» **What to do**:
Return all the entries word for word.

» **Data for this task**:
^^^^

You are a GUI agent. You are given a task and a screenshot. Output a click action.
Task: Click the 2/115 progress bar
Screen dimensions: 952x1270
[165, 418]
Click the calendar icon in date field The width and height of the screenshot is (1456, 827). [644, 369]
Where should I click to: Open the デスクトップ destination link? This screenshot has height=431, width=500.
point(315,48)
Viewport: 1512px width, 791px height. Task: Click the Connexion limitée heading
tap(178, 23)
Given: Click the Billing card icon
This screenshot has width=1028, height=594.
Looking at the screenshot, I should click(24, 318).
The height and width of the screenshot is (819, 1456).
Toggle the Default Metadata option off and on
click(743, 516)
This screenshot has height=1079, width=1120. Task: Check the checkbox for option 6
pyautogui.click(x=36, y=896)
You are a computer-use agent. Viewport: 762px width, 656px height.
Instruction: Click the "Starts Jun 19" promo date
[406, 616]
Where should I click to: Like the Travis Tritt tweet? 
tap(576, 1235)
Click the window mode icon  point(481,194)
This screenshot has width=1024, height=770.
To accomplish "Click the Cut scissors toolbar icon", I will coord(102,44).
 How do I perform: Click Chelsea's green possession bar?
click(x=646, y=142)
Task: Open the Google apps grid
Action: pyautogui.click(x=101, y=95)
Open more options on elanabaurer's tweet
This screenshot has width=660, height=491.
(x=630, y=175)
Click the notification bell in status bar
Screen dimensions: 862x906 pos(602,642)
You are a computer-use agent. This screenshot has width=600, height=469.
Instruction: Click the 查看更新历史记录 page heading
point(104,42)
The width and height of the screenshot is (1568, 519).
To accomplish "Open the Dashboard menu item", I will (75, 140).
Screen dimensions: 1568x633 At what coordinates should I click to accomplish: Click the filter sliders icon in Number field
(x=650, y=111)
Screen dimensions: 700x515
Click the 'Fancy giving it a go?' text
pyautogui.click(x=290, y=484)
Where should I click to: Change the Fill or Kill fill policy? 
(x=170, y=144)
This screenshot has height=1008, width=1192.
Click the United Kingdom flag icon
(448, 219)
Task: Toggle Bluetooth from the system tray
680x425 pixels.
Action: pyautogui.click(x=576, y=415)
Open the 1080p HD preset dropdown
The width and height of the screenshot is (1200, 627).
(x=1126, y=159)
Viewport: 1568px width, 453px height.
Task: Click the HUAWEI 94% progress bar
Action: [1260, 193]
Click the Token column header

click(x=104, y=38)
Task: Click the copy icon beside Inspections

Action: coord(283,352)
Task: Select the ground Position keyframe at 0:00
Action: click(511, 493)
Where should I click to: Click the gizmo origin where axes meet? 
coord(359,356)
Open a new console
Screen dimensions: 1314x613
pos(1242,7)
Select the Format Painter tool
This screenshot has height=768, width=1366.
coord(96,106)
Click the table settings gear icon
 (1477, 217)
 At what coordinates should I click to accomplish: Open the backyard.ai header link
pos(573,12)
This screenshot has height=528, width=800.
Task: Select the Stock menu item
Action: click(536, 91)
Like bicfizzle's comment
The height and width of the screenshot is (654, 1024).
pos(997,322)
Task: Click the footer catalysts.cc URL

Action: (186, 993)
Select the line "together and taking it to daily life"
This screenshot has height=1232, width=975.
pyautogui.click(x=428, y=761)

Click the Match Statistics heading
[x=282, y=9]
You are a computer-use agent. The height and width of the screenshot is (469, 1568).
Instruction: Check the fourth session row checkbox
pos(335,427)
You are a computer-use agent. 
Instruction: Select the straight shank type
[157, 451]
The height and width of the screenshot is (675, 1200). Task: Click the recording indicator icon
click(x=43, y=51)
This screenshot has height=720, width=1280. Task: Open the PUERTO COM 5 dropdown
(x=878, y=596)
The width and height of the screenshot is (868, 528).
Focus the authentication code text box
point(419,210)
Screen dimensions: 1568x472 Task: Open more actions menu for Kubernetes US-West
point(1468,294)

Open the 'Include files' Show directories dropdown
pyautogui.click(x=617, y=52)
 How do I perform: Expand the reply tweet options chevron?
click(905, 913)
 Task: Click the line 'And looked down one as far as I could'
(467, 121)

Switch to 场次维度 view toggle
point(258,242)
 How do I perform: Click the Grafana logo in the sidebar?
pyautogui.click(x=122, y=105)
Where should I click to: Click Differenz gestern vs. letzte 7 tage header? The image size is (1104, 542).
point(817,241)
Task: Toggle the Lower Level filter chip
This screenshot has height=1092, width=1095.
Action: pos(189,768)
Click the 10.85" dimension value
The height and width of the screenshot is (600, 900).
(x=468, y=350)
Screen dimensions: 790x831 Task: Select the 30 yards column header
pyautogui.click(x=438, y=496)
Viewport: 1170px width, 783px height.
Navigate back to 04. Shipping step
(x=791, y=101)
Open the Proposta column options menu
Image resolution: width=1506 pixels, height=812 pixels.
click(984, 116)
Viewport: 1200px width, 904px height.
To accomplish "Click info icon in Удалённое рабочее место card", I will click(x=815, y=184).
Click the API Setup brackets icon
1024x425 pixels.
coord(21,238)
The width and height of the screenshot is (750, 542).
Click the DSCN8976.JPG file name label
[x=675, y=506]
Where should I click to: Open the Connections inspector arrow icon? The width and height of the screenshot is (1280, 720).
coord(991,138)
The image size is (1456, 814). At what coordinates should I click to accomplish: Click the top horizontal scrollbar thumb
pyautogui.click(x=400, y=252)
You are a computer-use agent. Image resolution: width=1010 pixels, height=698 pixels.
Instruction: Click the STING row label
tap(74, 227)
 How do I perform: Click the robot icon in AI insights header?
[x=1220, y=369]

^^^^

» **Response**:
You are a GUI agent. You are given a task and a screenshot. Output a click action.
Task: Click the 2/115 progress bar
Screen dimensions: 952x1270
[165, 418]
Click the calendar icon in date field The width and height of the screenshot is (1456, 827). [644, 369]
Where should I click to: Open the デスクトップ destination link? This screenshot has height=431, width=500.
point(315,48)
Viewport: 1512px width, 791px height. Task: Click the Connexion limitée heading
tap(178, 23)
Given: Click the Billing card icon
This screenshot has width=1028, height=594.
Looking at the screenshot, I should click(24, 318).
The height and width of the screenshot is (819, 1456).
Toggle the Default Metadata option off and on
click(743, 516)
This screenshot has height=1079, width=1120. Task: Check the checkbox for option 6
pyautogui.click(x=36, y=896)
You are a computer-use agent. Viewport: 762px width, 656px height.
Instruction: Click the "Starts Jun 19" promo date
[406, 616]
Where should I click to: Like the Travis Tritt tweet? 
tap(576, 1235)
Click the window mode icon  point(481,194)
This screenshot has width=1024, height=770.
To accomplish "Click the Cut scissors toolbar icon", I will coord(102,44).
 How do I perform: Click Chelsea's green possession bar?
click(x=646, y=142)
Task: Open the Google apps grid
Action: pyautogui.click(x=101, y=95)
Open more options on elanabaurer's tweet
This screenshot has width=660, height=491.
(x=630, y=175)
Click the notification bell in status bar
Screen dimensions: 862x906 pos(602,642)
You are a computer-use agent. This screenshot has width=600, height=469.
Instruction: Click the 查看更新历史记录 page heading
point(104,42)
The width and height of the screenshot is (1568, 519).
To accomplish "Open the Dashboard menu item", I will (75, 140).
Screen dimensions: 1568x633 At what coordinates should I click to accomplish: Click the filter sliders icon in Number field
(x=650, y=111)
Screen dimensions: 700x515
Click the 'Fancy giving it a go?' text
pyautogui.click(x=290, y=484)
Where should I click to: Change the Fill or Kill fill policy? 
(x=170, y=144)
This screenshot has height=1008, width=1192.
Click the United Kingdom flag icon
(448, 219)
Task: Toggle Bluetooth from the system tray
680x425 pixels.
Action: pyautogui.click(x=576, y=415)
Open the 1080p HD preset dropdown
The width and height of the screenshot is (1200, 627).
(x=1126, y=159)
Viewport: 1568px width, 453px height.
Task: Click the HUAWEI 94% progress bar
Action: [1260, 193]
Click the Token column header

click(x=104, y=38)
Task: Click the copy icon beside Inspections

Action: coord(283,352)
Task: Select the ground Position keyframe at 0:00
Action: click(511, 493)
Where should I click to: Click the gizmo origin where axes meet? 
coord(359,356)
Open a new console
Screen dimensions: 1314x613
pos(1242,7)
Select the Format Painter tool
This screenshot has height=768, width=1366.
coord(96,106)
Click the table settings gear icon
 (1477, 217)
 At what coordinates should I click to accomplish: Open the backyard.ai header link
pos(573,12)
This screenshot has height=528, width=800.
Task: Select the Stock menu item
Action: click(536, 91)
Like bicfizzle's comment
The height and width of the screenshot is (654, 1024).
pos(997,322)
Task: Click the footer catalysts.cc URL

Action: (186, 993)
Select the line "together and taking it to daily life"
This screenshot has height=1232, width=975.
pyautogui.click(x=428, y=761)

Click the Match Statistics heading
[x=282, y=9]
You are a computer-use agent. The height and width of the screenshot is (469, 1568).
Instruction: Check the fourth session row checkbox
pos(335,427)
You are a computer-use agent. 
Instruction: Select the straight shank type
[157, 451]
The height and width of the screenshot is (675, 1200). Task: Click the recording indicator icon
click(x=43, y=51)
This screenshot has height=720, width=1280. Task: Open the PUERTO COM 5 dropdown
(x=878, y=596)
The width and height of the screenshot is (868, 528).
Focus the authentication code text box
point(419,210)
Screen dimensions: 1568x472 Task: Open more actions menu for Kubernetes US-West
point(1468,294)

Open the 'Include files' Show directories dropdown
pyautogui.click(x=617, y=52)
 How do I perform: Expand the reply tweet options chevron?
click(905, 913)
 Task: Click the line 'And looked down one as far as I could'
(467, 121)

Switch to 场次维度 view toggle
point(258,242)
 How do I perform: Click the Grafana logo in the sidebar?
pyautogui.click(x=122, y=105)
Where should I click to: Click Differenz gestern vs. letzte 7 tage header? The image size is (1104, 542).
point(817,241)
Task: Toggle the Lower Level filter chip
This screenshot has height=1092, width=1095.
Action: pos(189,768)
Click the 10.85" dimension value
The height and width of the screenshot is (600, 900).
(x=468, y=350)
Screen dimensions: 790x831 Task: Select the 30 yards column header
pyautogui.click(x=438, y=496)
Viewport: 1170px width, 783px height.
Navigate back to 04. Shipping step
(x=791, y=101)
Open the Proposta column options menu
Image resolution: width=1506 pixels, height=812 pixels.
click(984, 116)
Viewport: 1200px width, 904px height.
To accomplish "Click info icon in Удалённое рабочее место card", I will click(x=815, y=184).
Click the API Setup brackets icon
1024x425 pixels.
coord(21,238)
The width and height of the screenshot is (750, 542).
Click the DSCN8976.JPG file name label
[x=675, y=506]
Where should I click to: Open the Connections inspector arrow icon? The width and height of the screenshot is (1280, 720).
coord(991,138)
The image size is (1456, 814). At what coordinates should I click to accomplish: Click the top horizontal scrollbar thumb
pyautogui.click(x=400, y=252)
You are a computer-use agent. Image resolution: width=1010 pixels, height=698 pixels.
Instruction: Click the STING row label
tap(74, 227)
 How do I perform: Click the robot icon in AI insights header?
[x=1220, y=369]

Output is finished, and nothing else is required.